Ora uma estratégia governista de revisão constitucional, sempre cria problemas para o futuro daqueles que não se revêem na formatação partidocrata, onde impera a desorganização e o oportunismo político.


Assim o oportunismo de se vetar uma Assembleia Constituinte, substituida por uma representação numérica partidocrata, decretou a pena de morte a uma verdadeira democracia, abrindo brechas a todo sorte de arbitrariedades.


Tanto assim é que a amplitude das competências atribuidas ao Presidente da República, não constituem hoje, uma fonte de equilibrios ou de estabilidade, pelo contrário. Hoje assistimos a uma anarquia constitucional, desfeitas que foram as bases de equilibrios, imprescíndiveis em democracia, com a instauração da partidocracia dirigente ao seu mais alto nível.


A actual Assembleia Nacional não fiscaliza o executivo, por não estar estruturada para tal, por conseguinte não é possível um controlo aos desvios da rés-pública.


Uma nova Constituição, de que aliás os povos angolanos andam carecidos, é absolutamente distinto do mísero e insignificante arranjo que nos foi imposto: a Constituição é coisa grande demais, diria o meu amigo Mário Saraiva, para que se confie a membros de um partido político, por mais categorizados eles fossem.

 

O País que trabalha e pensa não deveria ficar de fora de qualquer Assembleia de poderes constituintes. Num Estado de Direito, o respeito a lei e a democracia são importantes, como forma de se acautelar situações que possam manchar a imagem do País.


É claro que na forma republicana podem acontecer incapacidades nas pessoas dos presidentes. Seres humanos que são, não estão imunes a doenças de incidência mental e outras, mas aqui torna-se embaraçosa, por ter tudo sido feito visando “alojar” um homem.


Efectivamente, a Constituição angolana de Fevereiro de 2010, não prevê a hipotese de um presidente sofrer de perturbações mentais que o tornem inapto a exercer funções. É omissa a tal respeito. Não é fácil supor o processo a usar para afastar do poder um presidente adoecido mentalmente. E este ponto deveria ser acautelado, até mesmo pela experiência vivida em 1979, com o passamento inesperado de Agostinho Neto.


Se um dia voltar a ocorrer em Angola, tal como Sariva previu, ter-se-à de fazer ad hoc uma apressada revisão constitucional, criando um novo artigo referindo a destituição? Aí está um caso que deveria preocupar os futuros legisladores.


O que até certo ponto surpreende é que os ilustres deputados do MPLA sem mandato dos eleitores em 2008, na sua presciência, não se esqueceram (desígnios de Deus ou do Diabo?) da eventualidade, mais improvavél do que a doença, quanto a nós, de aparecer e sermos governados por um presidente criminoso e ou ladrão.

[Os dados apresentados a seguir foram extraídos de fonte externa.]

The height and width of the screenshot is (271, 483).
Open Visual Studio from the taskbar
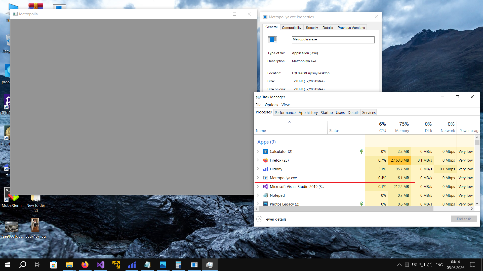pos(101,265)
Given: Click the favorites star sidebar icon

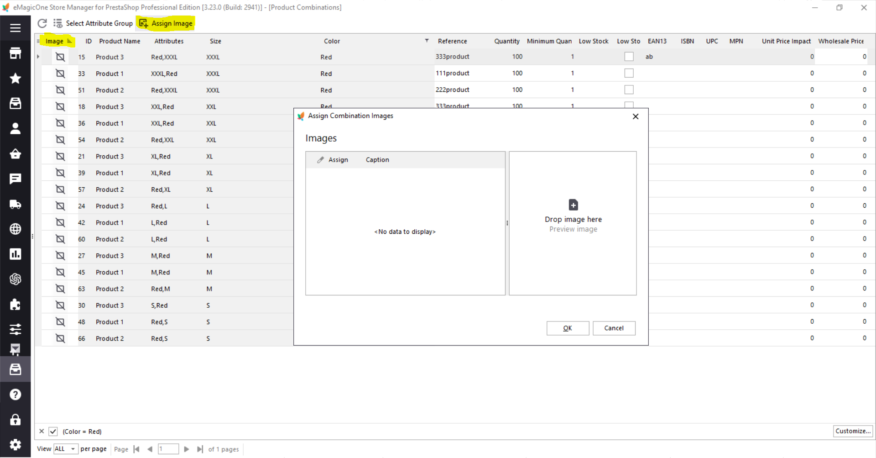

O n.º 1 do art.º 127.º da Constituição diz o seguinte: “O Presidente da República não é responsável pelos actos praticados no exercício das suas funções, salvo em caso de suborno, traição à Pátria e prática de crimes definidos pela presente Constituição como imprescritíveis e insusceptíveis de amnistia”.


Ora, o sublinhado é nosso é que ainda fazendo, o homem pode, pelos seus companheirios de partido ser perdoado, amnistiado, numa só palavra a República de Angola, agora que vai a votos admite constitucionalmente a presidi-la um criminoso.


Comentários? Não os faço. Deicxo-os ao cuidado dos cidadãos angolanos, aos quais o assunto mais respeito por estar relacionado com o nosso futuro.